A verbatim copy of the whole listing is what is needed.

Given records ->
=== Section Start ===

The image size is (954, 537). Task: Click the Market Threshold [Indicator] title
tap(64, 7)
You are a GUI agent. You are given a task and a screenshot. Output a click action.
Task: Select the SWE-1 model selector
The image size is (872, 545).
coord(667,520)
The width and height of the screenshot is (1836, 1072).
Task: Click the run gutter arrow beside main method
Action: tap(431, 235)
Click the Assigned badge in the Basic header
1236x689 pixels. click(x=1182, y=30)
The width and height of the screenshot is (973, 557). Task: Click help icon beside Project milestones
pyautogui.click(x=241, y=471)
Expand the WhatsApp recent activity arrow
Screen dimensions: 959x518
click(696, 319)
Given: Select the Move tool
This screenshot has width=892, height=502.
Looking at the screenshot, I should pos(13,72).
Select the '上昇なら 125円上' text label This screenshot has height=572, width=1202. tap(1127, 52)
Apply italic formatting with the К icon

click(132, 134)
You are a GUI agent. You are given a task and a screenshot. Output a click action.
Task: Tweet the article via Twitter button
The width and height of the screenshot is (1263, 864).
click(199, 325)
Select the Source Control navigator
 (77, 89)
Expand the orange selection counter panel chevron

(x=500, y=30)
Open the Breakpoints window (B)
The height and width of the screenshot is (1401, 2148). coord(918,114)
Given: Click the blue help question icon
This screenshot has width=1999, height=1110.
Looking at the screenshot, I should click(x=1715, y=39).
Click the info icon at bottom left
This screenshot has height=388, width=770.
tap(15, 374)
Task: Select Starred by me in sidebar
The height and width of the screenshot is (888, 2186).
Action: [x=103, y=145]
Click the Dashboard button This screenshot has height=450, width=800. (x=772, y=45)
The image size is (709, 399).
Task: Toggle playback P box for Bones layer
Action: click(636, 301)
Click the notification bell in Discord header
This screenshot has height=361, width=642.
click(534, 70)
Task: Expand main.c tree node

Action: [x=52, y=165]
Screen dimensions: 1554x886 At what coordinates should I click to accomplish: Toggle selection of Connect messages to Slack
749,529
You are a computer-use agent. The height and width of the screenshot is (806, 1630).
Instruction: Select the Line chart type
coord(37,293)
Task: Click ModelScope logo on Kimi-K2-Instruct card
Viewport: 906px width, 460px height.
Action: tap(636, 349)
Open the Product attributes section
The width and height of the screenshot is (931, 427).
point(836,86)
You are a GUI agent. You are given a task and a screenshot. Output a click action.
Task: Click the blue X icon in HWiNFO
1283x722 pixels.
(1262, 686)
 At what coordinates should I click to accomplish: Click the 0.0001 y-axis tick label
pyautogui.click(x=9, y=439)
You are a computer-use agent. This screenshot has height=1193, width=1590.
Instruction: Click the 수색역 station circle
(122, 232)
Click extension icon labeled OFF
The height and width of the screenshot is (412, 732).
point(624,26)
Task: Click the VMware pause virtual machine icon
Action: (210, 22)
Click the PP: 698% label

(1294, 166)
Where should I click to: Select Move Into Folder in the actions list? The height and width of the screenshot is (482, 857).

=== Section End ===

Expected answer ->
The image size is (954, 537). Task: Click the Market Threshold [Indicator] title
tap(64, 7)
You are a GUI agent. You are given a task and a screenshot. Output a click action.
Task: Select the SWE-1 model selector
The image size is (872, 545).
coord(667,520)
The width and height of the screenshot is (1836, 1072).
Task: Click the run gutter arrow beside main method
Action: tap(431, 235)
Click the Assigned badge in the Basic header
1236x689 pixels. click(x=1182, y=30)
The width and height of the screenshot is (973, 557). Task: Click help icon beside Project milestones
pyautogui.click(x=241, y=471)
Expand the WhatsApp recent activity arrow
Screen dimensions: 959x518
click(696, 319)
Given: Select the Move tool
This screenshot has width=892, height=502.
Looking at the screenshot, I should pos(13,72).
Select the '上昇なら 125円上' text label This screenshot has height=572, width=1202. tap(1127, 52)
Apply italic formatting with the К icon

click(132, 134)
You are a GUI agent. You are given a task and a screenshot. Output a click action.
Task: Tweet the article via Twitter button
The width and height of the screenshot is (1263, 864).
click(199, 325)
Select the Source Control navigator
 (77, 89)
Expand the orange selection counter panel chevron

(x=500, y=30)
Open the Breakpoints window (B)
The height and width of the screenshot is (1401, 2148). coord(918,114)
Given: Click the blue help question icon
This screenshot has width=1999, height=1110.
Looking at the screenshot, I should click(x=1715, y=39).
Click the info icon at bottom left
This screenshot has height=388, width=770.
tap(15, 374)
Task: Select Starred by me in sidebar
The height and width of the screenshot is (888, 2186).
Action: [x=103, y=145]
Click the Dashboard button This screenshot has height=450, width=800. (x=772, y=45)
The image size is (709, 399).
Task: Toggle playback P box for Bones layer
Action: click(636, 301)
Click the notification bell in Discord header
This screenshot has height=361, width=642.
click(534, 70)
Task: Expand main.c tree node

Action: [x=52, y=165]
Screen dimensions: 1554x886 At what coordinates should I click to accomplish: Toggle selection of Connect messages to Slack
749,529
You are a computer-use agent. The height and width of the screenshot is (806, 1630).
Instruction: Select the Line chart type
coord(37,293)
Task: Click ModelScope logo on Kimi-K2-Instruct card
Viewport: 906px width, 460px height.
Action: tap(636, 349)
Open the Product attributes section
The width and height of the screenshot is (931, 427).
point(836,86)
You are a GUI agent. You are given a task and a screenshot. Output a click action.
Task: Click the blue X icon in HWiNFO
1283x722 pixels.
(1262, 686)
 At what coordinates should I click to accomplish: Click the 0.0001 y-axis tick label
pyautogui.click(x=9, y=439)
You are a computer-use agent. This screenshot has height=1193, width=1590.
Instruction: Click the 수색역 station circle
(122, 232)
Click extension icon labeled OFF
The height and width of the screenshot is (412, 732).
point(624,26)
Task: Click the VMware pause virtual machine icon
Action: (210, 22)
Click the PP: 698% label

(1294, 166)
Where should I click to: Select Move Into Folder in the actions list? The height and width of the screenshot is (482, 857).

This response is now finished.